The personal tax treatment of non-UK domiciled individuals in the UK tax system is contained within the Finance Act 2025.

Proposed revisions

The legislation and explanatory notes published as part of Finance Bill 2025-26 will set out details of the proposed revisions.

Summary of impacts

Exchequer impact (£ million)

2025 to 2026 2026 to 2027 2027 to 2028 2028 to 2029 2029 to 2030 2030 to 2031
Negligible Negligible Negligible Negligible Negligible Negligible

This measure is expected to have a negligible impact on the Exchequer.  

Macroeconomic impact

This measure is not expected to have any significant macroeconomic impacts.

Impact on individuals, households and families

This measure affects personal taxation due on individuals or their estates and trustees of trusts.

This measure will impact an estimated 17,000 individuals who will be eligible for the 4-year FIG regime and OWR. This measure also impacts at least 23,000 former remittance basis users who may be eligible for the TRF. These individuals will need to be aware of these minor amendments to the legislation which ensures the legislation works as intended.

This measure is not expected to impact family formation, stability, or breakdown.

This measure is expected overall to have no impact on individuals’ experience of dealing with HMRC as the changes are minor legislative fixes.

Equalities impacts

The population impacted by this measure will be a subset of the former non-domiciled population. Former non-domiciled individuals are likely to be represented in each of the groups sharing protected characteristics. Where protected groups are overrepresented the measure will have a disproportionate impact on that group.
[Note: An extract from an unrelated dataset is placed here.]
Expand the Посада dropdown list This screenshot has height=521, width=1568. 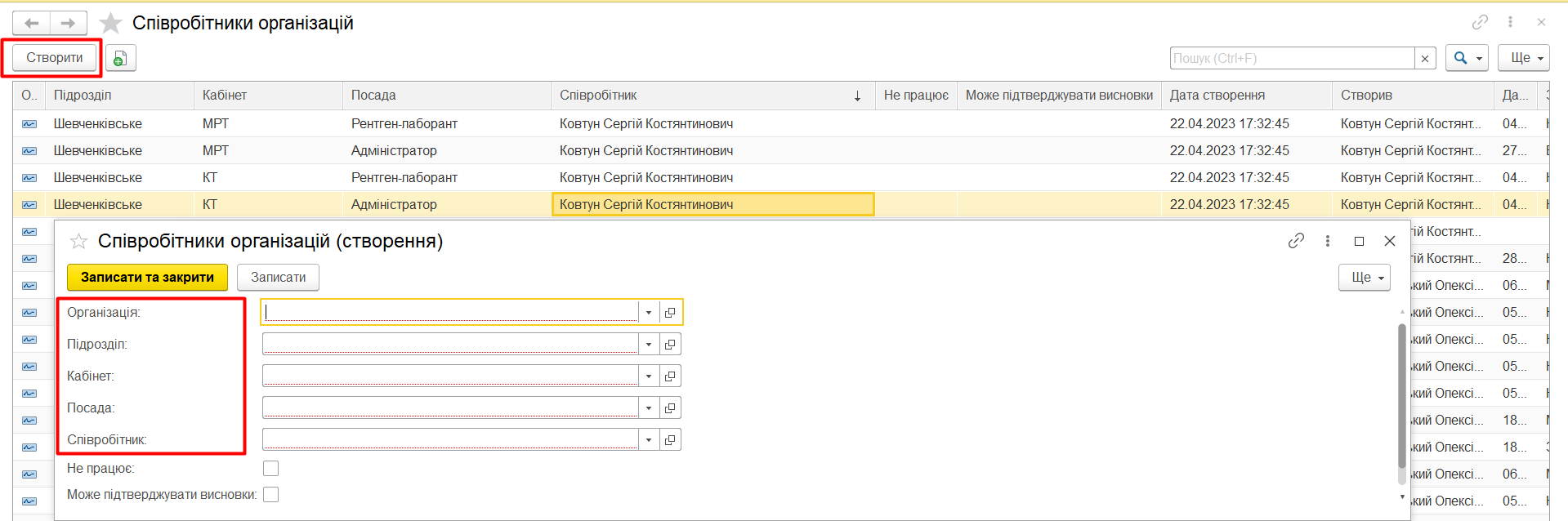click(x=649, y=408)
Men (70%) are estimated to be overrepresented in the population impacted by this measure compared to their prevalence in the UK adult population (50%). Individuals aged 35 to 54 are also estimated to be overrepresented in the population impacted by this measure (55%) compared to in the UK adult population (26%).

HMRC does not hold data on any other protected characteristics for this customer group and therefore cannot determine if there are any other equality impacts. However, due to the nature of the policy there is likely to be an overrepresentation of non-UK nationals in the customer group impacted by this measure.
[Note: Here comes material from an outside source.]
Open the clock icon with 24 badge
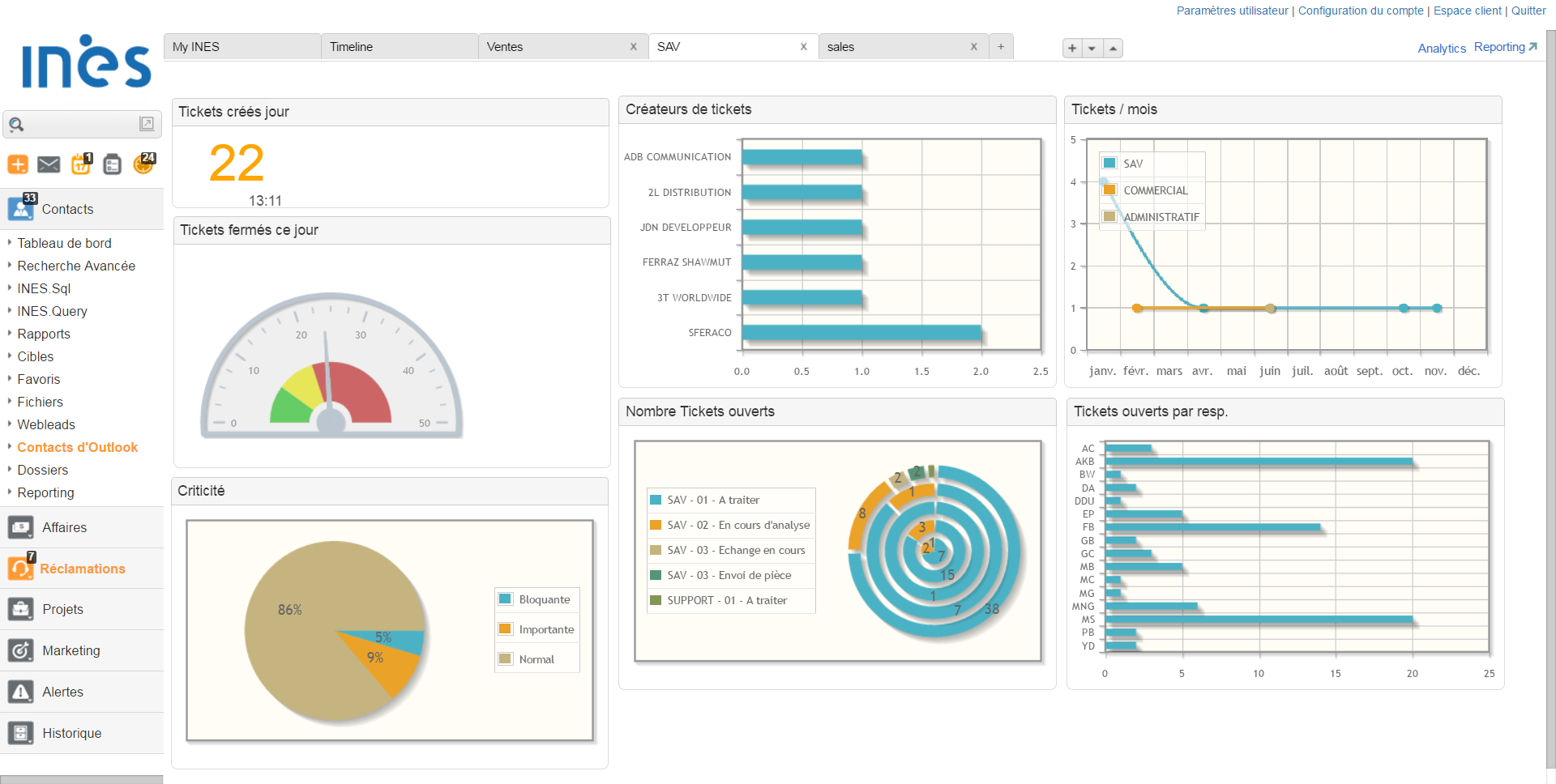This screenshot has width=1556, height=784. [x=143, y=164]
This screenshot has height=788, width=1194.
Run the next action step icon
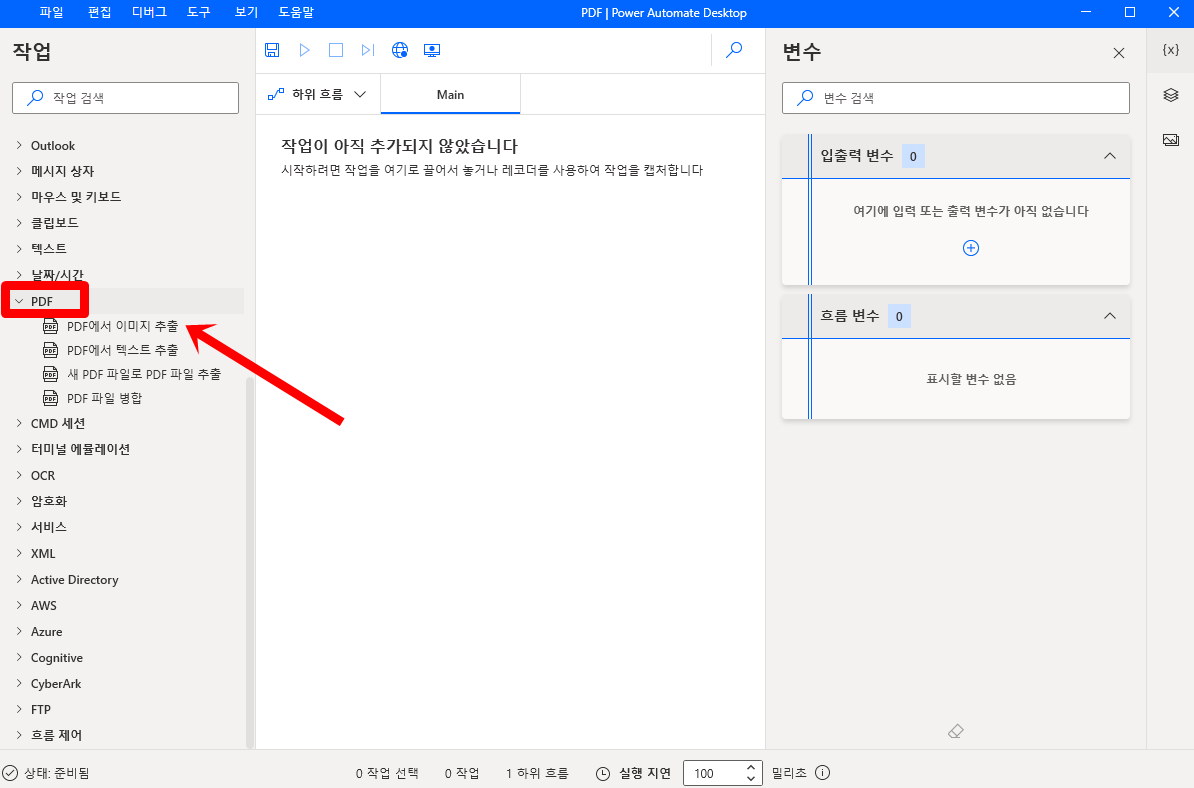367,49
Administrative impact on business including civil society organisations

This measure will have a negligible impact on businesses as it concerns taxation of individuals.  

Businesses that provide tax advice to individuals will need to be aware of the impact of this measure on their clients. A one-off cost will include familiarisation with the changes. It is not anticipated they will incur any continuing costs.
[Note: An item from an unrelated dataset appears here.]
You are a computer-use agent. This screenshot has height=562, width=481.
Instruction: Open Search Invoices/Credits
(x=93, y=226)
This measure is expected overall to have no impact on businesses’ experience of dealing with HMRC as the change is a legislative fix to ensure the policy works as intended.

This measure is not expected to disproportionately impact civil society organisations.

Operational impact (£ million) (HMRC or other)

This measure is not expected to have any operational impacts.

Other impacts

Other impacts have been considered, and none have been identified.

Monitoring and evaluation

The measure will be monitored and assessed alongside other measures in the government’s package for personal tax changes.